With each project, I have built meaningful collaborations with local arts organisations that support communities experiencing hardship, including trauma, addiction, grief, and depression. Working closely with service users, I develop creative workshop programmes shaped through dialogue, co-created through listening and understanding.

The aim for BGW is to develop opportunities for learning, engagement, and self-expression, encouraging participants to explore and better understand their own mental health through creativity.

Lived experience is central to the foundation of BGW, enabling a practice rooted in genuine empathy and connection. I am a queer, disabled woman in recovery, navigating grief following the sudden loss of my father five years ago, and living with bipolar disorder, for which I am medicated. These experiences inform both my perspective and my work.

I strive to be open about my access needs and emotions, including moments of vulnerability. By sharing honestly, I hope to challenge stigma around mental illness, addiction, and disability, and to create space for others in our community to acknowledge their own experiences and seek support with greater understanding and compassion.

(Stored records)
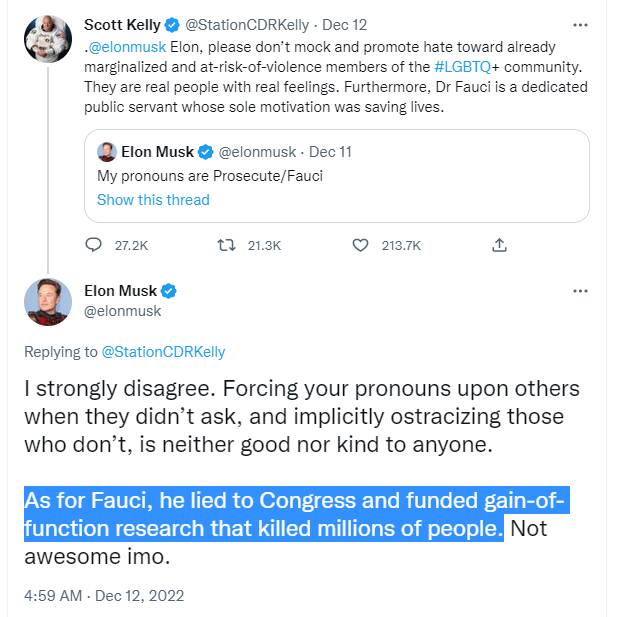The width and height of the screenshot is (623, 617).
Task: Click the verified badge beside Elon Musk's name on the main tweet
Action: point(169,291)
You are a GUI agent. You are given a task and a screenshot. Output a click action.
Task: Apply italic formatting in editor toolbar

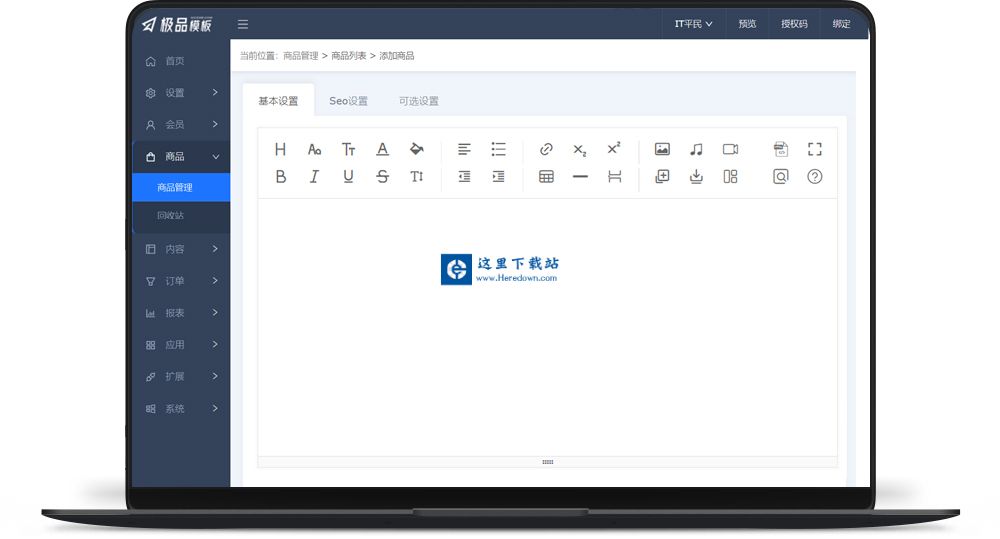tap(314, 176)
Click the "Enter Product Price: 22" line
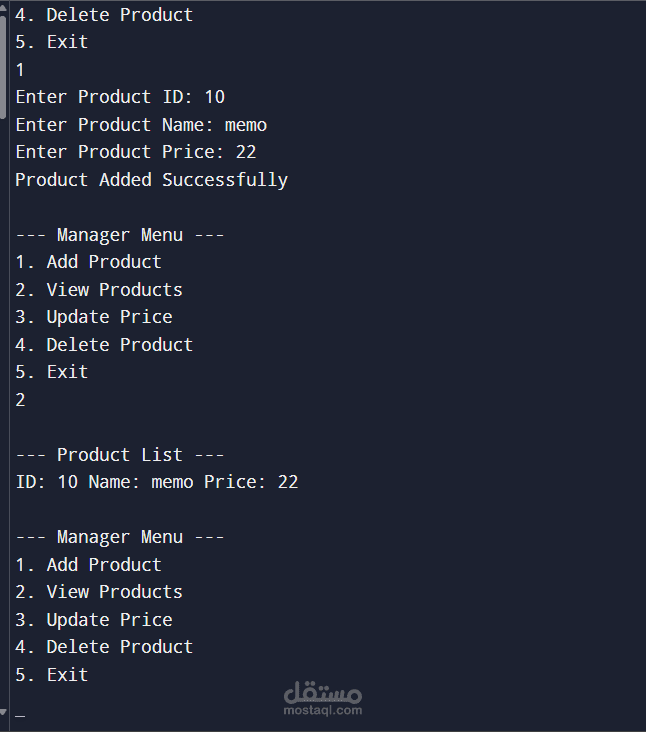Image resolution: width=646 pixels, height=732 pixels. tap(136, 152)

STUDY QUESTIONS
• 1. Answer these questions using the BGW passage.
(a) What four kinds of hardship are named for the communities the partner arts organisations support?
(b) What is described as central to the foundation of BGW?
(c) Around which three things does the writer hope to challenge stigma by sharing honestly?
• 2. Transcribe the BGW passage from "I strive to" to "understanding and compassion.".

ACTIVITY ANSWERS
• 1.
(a) Trauma, addiction, grief, and depression.
(b) Lived experience.
(c) Mental illness, addiction, and disability.

• 2.
I strive to be open about my access needs and emotions, including moments of vulnerability. By sharing honestly, I hope to challenge stigma around mental illness, addiction, and disability, and to create space for others in our community to acknowledge their own experiences and seek support with greater understanding and compassion.